### Aim of the exercise
Print the stretch of the material below from the line containing "重庆脚手架工程知识之门式脚手架 (252, 2041)" through its last line, with both ends included and every line unchanged.

### Extracted data
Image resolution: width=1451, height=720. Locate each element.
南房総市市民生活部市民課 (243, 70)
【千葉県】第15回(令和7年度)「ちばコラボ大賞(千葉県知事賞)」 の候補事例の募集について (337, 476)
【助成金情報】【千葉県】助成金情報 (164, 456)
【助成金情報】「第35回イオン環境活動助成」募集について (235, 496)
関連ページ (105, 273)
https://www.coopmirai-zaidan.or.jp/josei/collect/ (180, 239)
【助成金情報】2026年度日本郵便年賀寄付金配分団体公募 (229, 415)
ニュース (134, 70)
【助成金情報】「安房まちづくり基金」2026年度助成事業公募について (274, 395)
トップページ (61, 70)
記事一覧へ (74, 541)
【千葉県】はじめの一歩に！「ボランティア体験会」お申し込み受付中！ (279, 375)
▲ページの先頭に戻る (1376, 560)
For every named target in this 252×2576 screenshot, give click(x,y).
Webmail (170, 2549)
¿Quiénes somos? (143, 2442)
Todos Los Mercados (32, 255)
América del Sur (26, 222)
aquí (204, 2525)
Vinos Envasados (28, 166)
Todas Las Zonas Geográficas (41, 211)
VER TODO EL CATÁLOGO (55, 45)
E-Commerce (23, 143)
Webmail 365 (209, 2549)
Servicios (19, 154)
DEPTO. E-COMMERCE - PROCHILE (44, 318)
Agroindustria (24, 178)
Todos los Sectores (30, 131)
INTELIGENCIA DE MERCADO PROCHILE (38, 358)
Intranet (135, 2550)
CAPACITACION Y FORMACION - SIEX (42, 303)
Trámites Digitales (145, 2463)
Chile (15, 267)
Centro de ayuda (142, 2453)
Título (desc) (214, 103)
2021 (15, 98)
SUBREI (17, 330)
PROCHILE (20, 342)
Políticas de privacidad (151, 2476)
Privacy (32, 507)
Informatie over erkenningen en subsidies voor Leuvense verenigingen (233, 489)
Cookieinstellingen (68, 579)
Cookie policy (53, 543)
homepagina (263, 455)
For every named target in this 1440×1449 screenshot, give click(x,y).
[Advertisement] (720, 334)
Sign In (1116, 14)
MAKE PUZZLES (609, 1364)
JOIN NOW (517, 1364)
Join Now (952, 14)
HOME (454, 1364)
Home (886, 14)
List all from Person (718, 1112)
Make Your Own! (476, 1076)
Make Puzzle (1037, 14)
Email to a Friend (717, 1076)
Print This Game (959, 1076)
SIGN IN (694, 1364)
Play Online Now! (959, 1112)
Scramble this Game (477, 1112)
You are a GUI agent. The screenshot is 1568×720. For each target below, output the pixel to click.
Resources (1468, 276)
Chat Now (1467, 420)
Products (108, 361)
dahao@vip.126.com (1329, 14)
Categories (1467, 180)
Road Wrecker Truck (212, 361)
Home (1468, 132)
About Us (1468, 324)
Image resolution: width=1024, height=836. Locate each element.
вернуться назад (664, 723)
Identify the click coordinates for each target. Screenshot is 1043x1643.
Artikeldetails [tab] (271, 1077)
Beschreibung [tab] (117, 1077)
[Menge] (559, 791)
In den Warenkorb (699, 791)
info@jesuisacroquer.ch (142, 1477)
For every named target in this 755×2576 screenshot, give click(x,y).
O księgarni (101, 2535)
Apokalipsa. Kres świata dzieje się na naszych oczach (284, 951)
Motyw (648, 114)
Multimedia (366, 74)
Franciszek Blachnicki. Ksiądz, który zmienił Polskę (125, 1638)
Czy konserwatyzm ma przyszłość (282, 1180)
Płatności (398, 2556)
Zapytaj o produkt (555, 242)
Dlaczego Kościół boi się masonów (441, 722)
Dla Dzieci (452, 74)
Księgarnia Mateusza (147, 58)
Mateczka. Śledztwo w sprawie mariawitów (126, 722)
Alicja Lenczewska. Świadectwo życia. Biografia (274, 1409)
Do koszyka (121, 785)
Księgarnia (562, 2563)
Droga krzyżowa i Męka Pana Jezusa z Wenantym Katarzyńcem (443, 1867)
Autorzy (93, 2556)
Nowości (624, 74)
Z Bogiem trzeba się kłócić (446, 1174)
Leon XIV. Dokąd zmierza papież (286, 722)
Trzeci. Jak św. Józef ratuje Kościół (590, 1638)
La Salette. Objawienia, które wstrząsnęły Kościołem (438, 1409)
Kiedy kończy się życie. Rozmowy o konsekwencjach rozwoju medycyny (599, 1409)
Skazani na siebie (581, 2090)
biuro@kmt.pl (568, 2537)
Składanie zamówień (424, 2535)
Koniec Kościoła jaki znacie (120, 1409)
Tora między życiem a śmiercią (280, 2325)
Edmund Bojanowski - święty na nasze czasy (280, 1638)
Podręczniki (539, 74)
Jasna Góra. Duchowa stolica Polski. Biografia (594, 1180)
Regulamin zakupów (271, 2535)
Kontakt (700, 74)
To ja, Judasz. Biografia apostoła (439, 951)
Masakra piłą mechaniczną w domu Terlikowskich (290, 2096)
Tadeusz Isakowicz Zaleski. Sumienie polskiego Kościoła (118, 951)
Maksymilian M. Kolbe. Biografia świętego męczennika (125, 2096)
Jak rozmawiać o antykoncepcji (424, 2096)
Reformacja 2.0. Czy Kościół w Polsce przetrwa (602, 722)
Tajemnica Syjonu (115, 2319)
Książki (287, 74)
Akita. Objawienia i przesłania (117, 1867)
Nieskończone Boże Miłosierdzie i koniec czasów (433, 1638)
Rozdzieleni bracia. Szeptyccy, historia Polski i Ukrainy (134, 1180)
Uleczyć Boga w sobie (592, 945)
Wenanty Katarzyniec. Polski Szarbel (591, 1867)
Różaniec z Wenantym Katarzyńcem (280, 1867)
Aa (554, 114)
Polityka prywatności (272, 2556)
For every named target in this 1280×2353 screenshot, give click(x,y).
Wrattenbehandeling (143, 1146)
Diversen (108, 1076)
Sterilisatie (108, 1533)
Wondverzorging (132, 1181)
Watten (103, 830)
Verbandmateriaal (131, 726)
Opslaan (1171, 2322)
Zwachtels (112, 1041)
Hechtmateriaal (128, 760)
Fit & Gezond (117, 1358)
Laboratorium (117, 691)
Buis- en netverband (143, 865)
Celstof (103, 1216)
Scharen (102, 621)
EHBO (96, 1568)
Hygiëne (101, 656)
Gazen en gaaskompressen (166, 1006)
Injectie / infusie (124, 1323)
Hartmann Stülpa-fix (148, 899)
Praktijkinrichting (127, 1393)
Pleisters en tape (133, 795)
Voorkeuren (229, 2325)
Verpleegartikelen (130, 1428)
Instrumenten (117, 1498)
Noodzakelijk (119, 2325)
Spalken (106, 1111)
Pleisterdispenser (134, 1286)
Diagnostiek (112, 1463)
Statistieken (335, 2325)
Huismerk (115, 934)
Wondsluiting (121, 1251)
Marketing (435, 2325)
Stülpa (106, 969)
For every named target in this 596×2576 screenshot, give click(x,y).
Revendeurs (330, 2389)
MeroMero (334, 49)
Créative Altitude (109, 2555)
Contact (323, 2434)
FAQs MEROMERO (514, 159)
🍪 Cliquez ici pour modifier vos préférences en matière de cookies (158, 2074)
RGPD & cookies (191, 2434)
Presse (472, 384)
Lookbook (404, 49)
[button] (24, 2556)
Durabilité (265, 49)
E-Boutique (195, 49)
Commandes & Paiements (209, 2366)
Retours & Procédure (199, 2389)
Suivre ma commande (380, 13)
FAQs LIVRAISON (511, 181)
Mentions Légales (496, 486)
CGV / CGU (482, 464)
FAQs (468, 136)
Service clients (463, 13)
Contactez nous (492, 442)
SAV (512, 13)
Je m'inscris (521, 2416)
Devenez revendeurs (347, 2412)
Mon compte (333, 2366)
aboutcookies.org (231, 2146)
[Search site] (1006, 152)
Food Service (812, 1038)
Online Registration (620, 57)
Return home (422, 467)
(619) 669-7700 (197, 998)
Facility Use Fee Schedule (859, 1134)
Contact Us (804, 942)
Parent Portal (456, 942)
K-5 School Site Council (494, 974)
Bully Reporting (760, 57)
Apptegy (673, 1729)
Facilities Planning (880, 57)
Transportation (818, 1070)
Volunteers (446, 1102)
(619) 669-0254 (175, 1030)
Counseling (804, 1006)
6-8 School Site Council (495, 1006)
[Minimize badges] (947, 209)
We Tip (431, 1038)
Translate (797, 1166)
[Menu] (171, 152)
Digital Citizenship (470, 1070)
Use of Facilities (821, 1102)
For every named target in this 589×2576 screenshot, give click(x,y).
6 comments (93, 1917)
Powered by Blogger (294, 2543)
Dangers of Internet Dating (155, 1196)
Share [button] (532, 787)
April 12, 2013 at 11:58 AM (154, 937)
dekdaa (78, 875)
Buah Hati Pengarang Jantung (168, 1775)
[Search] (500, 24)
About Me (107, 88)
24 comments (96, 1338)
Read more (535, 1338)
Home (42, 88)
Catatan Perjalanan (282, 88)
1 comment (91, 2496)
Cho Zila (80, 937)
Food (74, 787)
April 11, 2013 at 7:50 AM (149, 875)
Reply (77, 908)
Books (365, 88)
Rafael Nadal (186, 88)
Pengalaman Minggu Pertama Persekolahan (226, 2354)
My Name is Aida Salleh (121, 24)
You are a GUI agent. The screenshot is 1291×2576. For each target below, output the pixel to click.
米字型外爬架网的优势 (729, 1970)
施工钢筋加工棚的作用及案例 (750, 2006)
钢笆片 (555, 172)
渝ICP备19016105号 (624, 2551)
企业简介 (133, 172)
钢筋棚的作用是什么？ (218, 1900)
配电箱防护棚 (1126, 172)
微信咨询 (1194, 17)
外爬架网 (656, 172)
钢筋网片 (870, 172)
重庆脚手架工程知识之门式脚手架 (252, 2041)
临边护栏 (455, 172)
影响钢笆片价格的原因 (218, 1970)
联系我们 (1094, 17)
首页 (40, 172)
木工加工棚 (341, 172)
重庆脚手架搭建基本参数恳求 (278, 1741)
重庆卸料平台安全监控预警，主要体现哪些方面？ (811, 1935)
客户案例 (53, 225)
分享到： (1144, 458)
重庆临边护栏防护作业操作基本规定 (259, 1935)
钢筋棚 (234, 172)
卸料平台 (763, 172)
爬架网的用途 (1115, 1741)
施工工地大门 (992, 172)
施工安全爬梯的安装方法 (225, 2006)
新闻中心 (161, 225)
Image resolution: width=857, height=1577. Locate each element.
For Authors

### Exercise output
重庆脚手架工程知识之门式脚手架 (252, 2041)
临边护栏 (455, 172)
影响钢笆片价格的原因 (218, 1970)
联系我们 (1094, 17)
首页 (40, 172)
木工加工棚 (341, 172)
重庆脚手架搭建基本参数恳求 (278, 1741)
重庆卸料平台安全监控预警，主要体现哪些方面？ (811, 1935)
客户案例 (53, 225)
分享到： (1144, 458)
重庆临边护栏防护作业操作基本规定 (259, 1935)
钢筋棚 (234, 172)
卸料平台 (763, 172)
爬架网的用途 (1115, 1741)
施工工地大门 (992, 172)
施工安全爬梯的安装方法 (225, 2006)
新闻中心 (161, 225)
Image resolution: width=857, height=1577. Locate each element.
For Authors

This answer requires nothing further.